[Records drawn from a dataset]
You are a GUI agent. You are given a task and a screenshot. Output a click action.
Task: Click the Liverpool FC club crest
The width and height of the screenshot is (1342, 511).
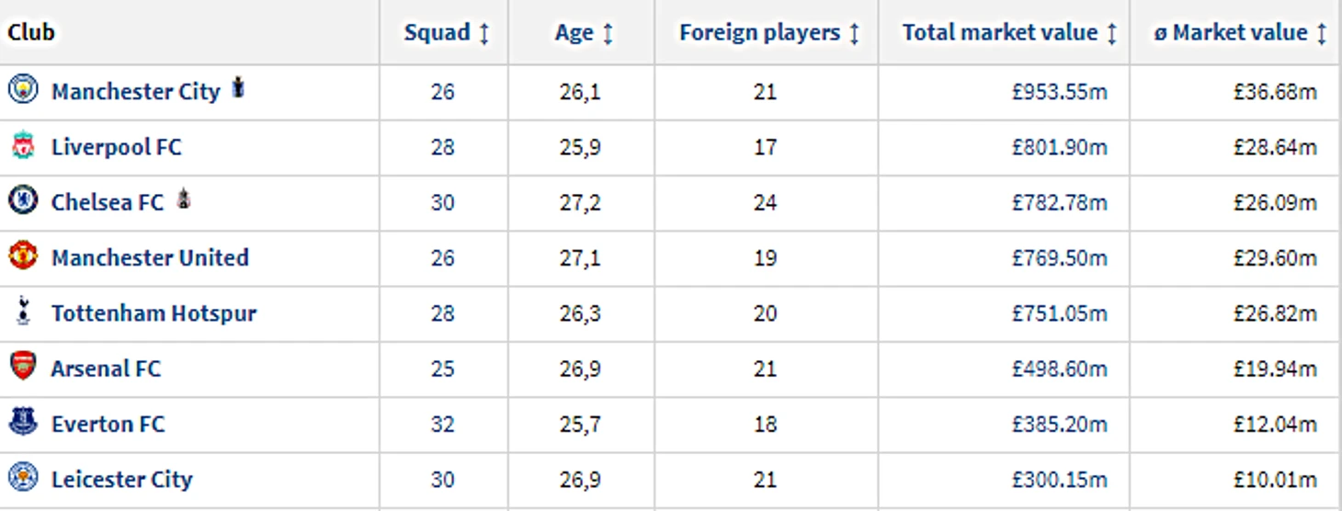(23, 145)
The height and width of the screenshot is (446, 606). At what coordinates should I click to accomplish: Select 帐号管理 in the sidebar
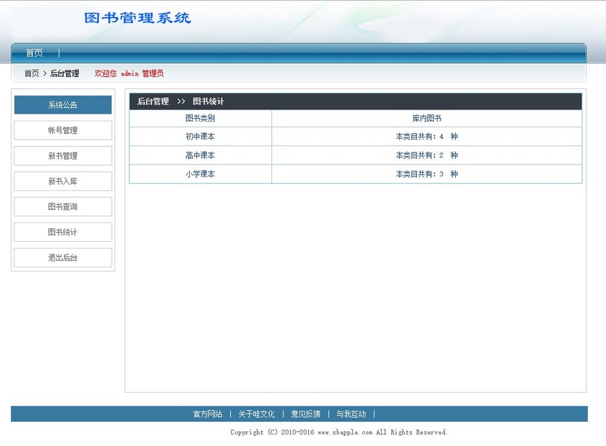[62, 130]
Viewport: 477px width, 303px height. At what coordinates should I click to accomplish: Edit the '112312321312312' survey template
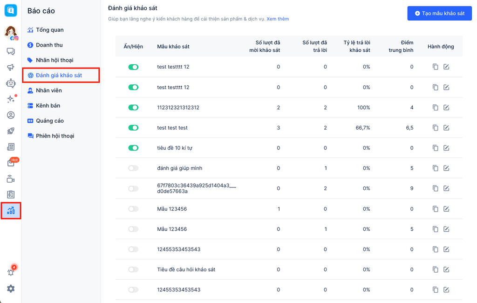pyautogui.click(x=446, y=108)
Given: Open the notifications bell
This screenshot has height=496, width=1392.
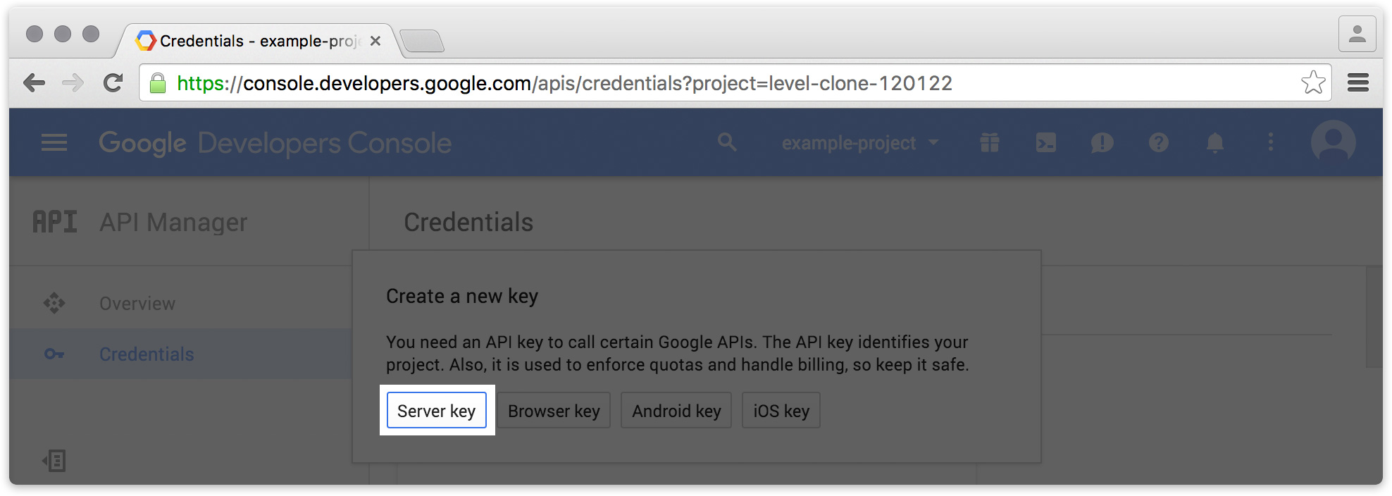Looking at the screenshot, I should [x=1214, y=143].
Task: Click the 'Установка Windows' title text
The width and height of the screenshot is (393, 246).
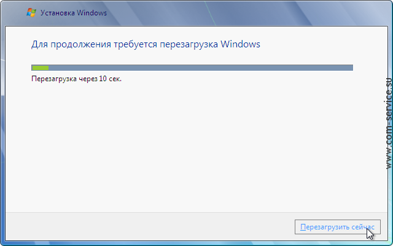Action: coord(74,13)
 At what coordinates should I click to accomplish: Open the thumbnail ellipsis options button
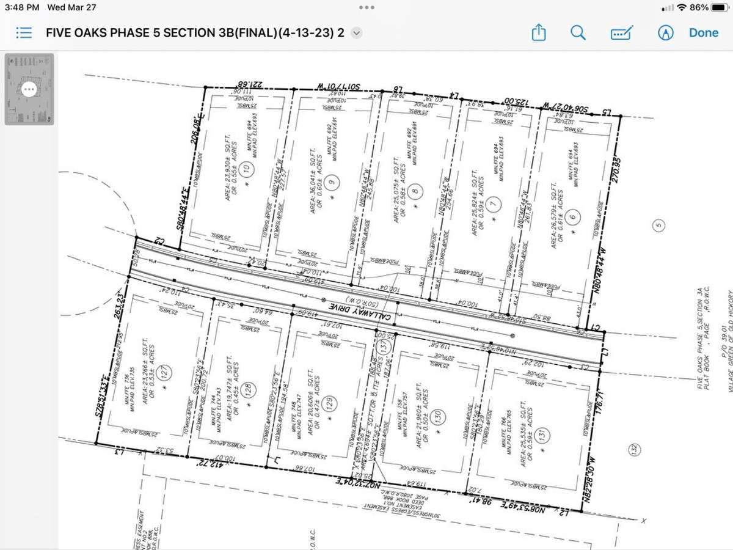coord(29,89)
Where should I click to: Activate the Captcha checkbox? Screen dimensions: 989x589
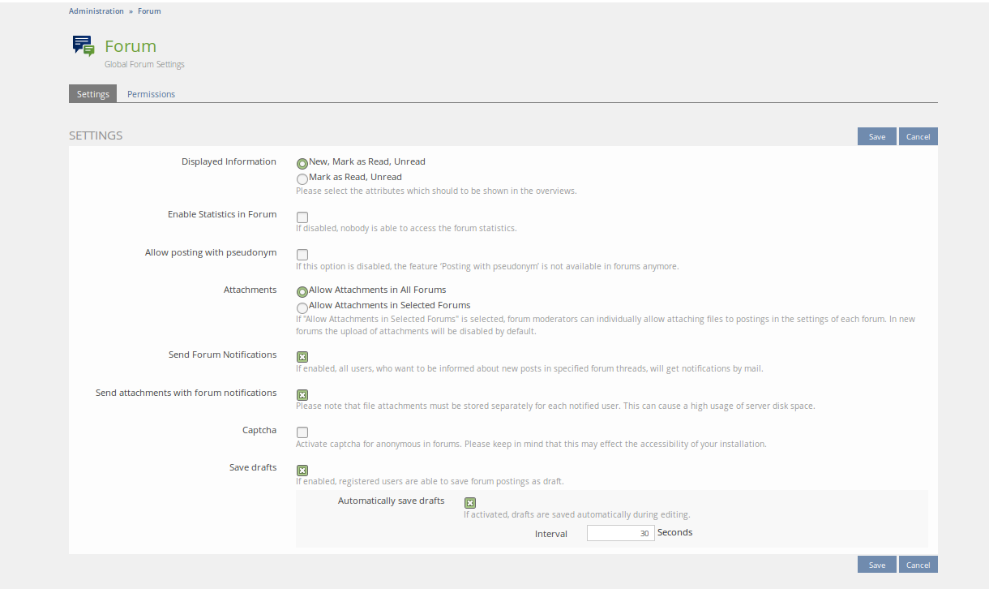[x=302, y=432]
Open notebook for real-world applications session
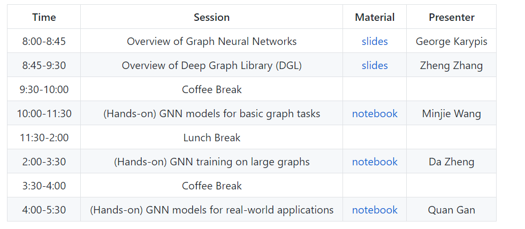525x229 pixels. [375, 210]
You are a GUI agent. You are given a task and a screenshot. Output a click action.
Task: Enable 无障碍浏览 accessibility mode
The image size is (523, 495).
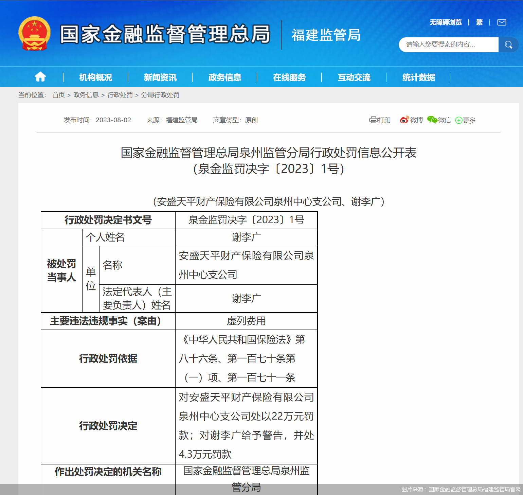[x=445, y=22]
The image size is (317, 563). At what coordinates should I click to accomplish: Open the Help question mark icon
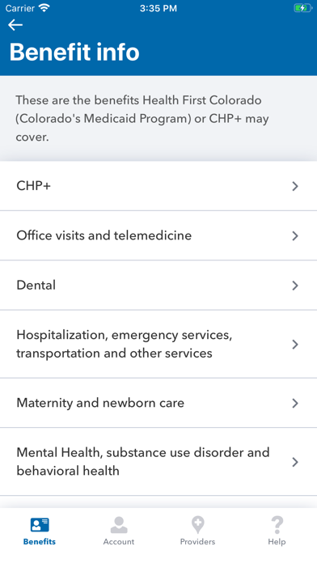coord(277,525)
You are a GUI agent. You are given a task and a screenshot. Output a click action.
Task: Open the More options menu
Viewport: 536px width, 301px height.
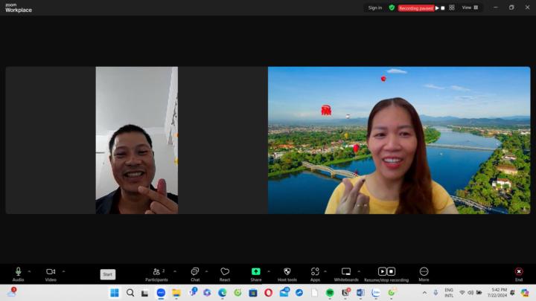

[Task] Output the entries above exactly, without their pictures.

[Final answer]
You are a GUI agent. You are given a task and a screenshot. Output a click action.
Task: Click the Liverpool FC club crest
The width and height of the screenshot is (1342, 511).
(23, 145)
The height and width of the screenshot is (446, 606). At what coordinates should I click to accomplish: Select 帐号管理 in the sidebar
[62, 130]
Viewport: 477px width, 303px height. At what coordinates should I click to accomplish: Edit the '112312321312312' survey template
pyautogui.click(x=446, y=108)
Given: Open the notifications bell
This screenshot has height=496, width=1392.
Looking at the screenshot, I should [x=1214, y=143].
Task: Click the 'Установка Windows' title text
The width and height of the screenshot is (393, 246).
Action: coord(74,13)
 At what coordinates should I click to accomplish: Open the thumbnail ellipsis options button
coord(29,89)
Where should I click to: Activate the Captcha checkbox? Screen dimensions: 989x589
[x=302, y=432]
Open notebook for real-world applications session
525x229 pixels. [375, 210]
You are a GUI agent. You are given a task and a screenshot. Output a click action.
Task: Enable 无障碍浏览 accessibility mode
The image size is (523, 495).
[x=445, y=22]
The image size is (317, 563). At what coordinates should I click to accomplish: Open the Help question mark icon
coord(277,525)
You are a GUI agent. You are given a task and a screenshot. Output a click action.
Task: Open the More options menu
Viewport: 536px width, 301px height.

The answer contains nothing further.